Ładne cacko Sidnei wepchnął Realowi
— Paweł Wilkowicz (@wilkowicz) March 8, 2020
1️⃣6️⃣2️⃣ La Liga goals
— Goal (@goal) March 8, 2020
Karim Benzema goes level with @setoo9 as the 12th highest scorer of all time in the Spanish top flight 🙌 pic.twitter.com/WSBHo7oqDx
Na początku drugiej połowy gospodarze ponownie powinni objąć prowadzenie, ale Joaquin popisał się niewyobrażalnie fatalną decyzją w kontekście wykończenia akcji ofensywnej. Wychowanek Realu Betis otrzymał fantastyczne prostopadłe podanie od Sergio Canalesa i doświadczonemu pomocnikowi wystarczyło wykończyć perfekcyjną kontrę autorstwa gospodarzy. To jednak okazało się być bardzo trudne, bo skrzydłowy nie chciał być egoistą. Po minięciu Thibaut Courtois nie zwrócił uwagi, że ma wolną drogę do bramki i próbował szukać lepiej ustawionego partnera. Świetnym odczytaniem intencji wykazał się Luka Modrić i Chorwat bardzo szybko zminimalizował ryzyko stracenia bramki.
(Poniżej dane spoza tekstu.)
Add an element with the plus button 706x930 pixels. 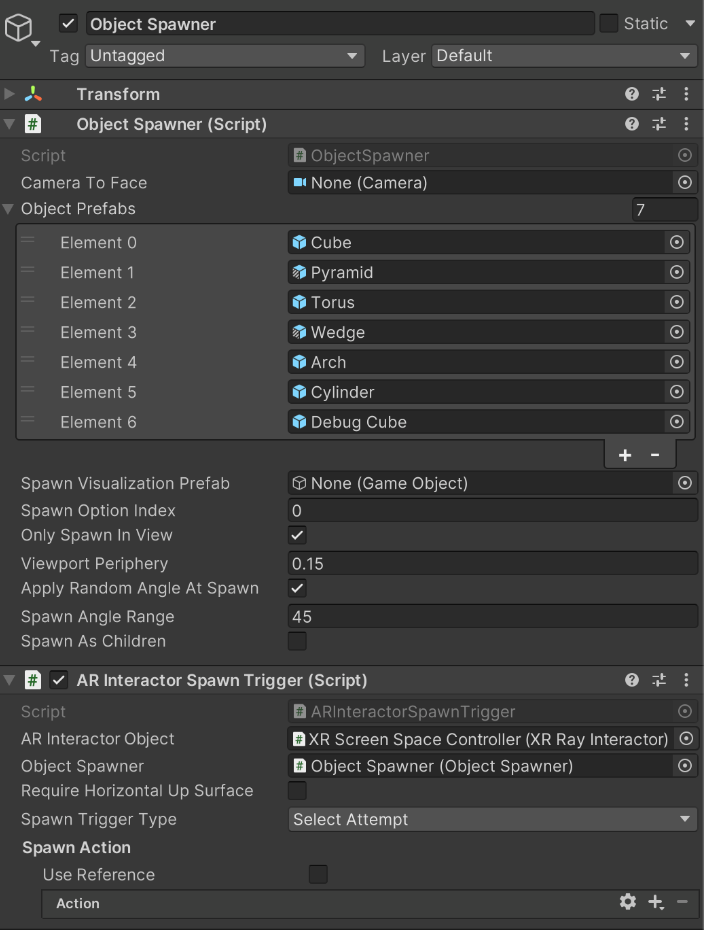625,453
Joaquin did everything right... until the finish. 😱#RealBetisRealMadrid pic.twitter.com/KuyyCNy9FO
— LaLiga English (@LaLigaEN) March 8, 2020
Joaquin ratuje Real wybijając piłkę z pustej bramki.
— Bartosz Polan (@RM_nalop) March 8, 2020
Znacie starą piłkarską prawdę mówiącą o tym, że piłka nożna to gra błędów? Jeżeli nie, to po dzisiejszym spotkaniu zgłoście się do Karima Benzemy i on Wam wszystko elegancko wyjaśni. Wciąż trudno zrozumieć, co francuski napastnik chciał osiągnąć zagrywając piłkę w kierunku koła środkowego, gdzie nikt się nie znajdował. Najszybciej do piłki dopadł Andrés Guardado i równie szybko odegrał w kierunku Cristiana Tello. Obrońcy nie spodziewali się takiego obrotu spraw i jedynie patrzyli na to, jak wychowanek Barcelony mknie w kierunku ich bramki. 28-latek nie szukał kwadratury koła i uderzył obok bezradnego Courtois.
Kibicom Realu Madryt wracają obrazki równo sprzed roku, gdy na podobnym etapie sezonu "Królewscy" właściwie żegnali się z grą o najwyższe cele. Wygrana nad Barceloną miał być sygnałem dla całego Madridismo, że wszystko zmierza w dobrym kierunku. Okazało się, że ta wygrana przyćmiła wszystkie problemy drużyny Zinedine'a Zidane'a i zamydliła rzeczywistość. A fakty są takie, że niezwykle rzadko zdarza się sytuacja, że mecz jest wygrywany "na stojąco". A to właśnie takie spotkania, jak ten dzisiejszy, ostatecznie decydują o końcowym układzie w tabeli ligowej.
Wygrywasz klasyk, potem grasz taki mecz z Betisem. I to jest brak regularnosci, ktory dal RM zaledwie 2 ligi w ciagu ost. 10 lat.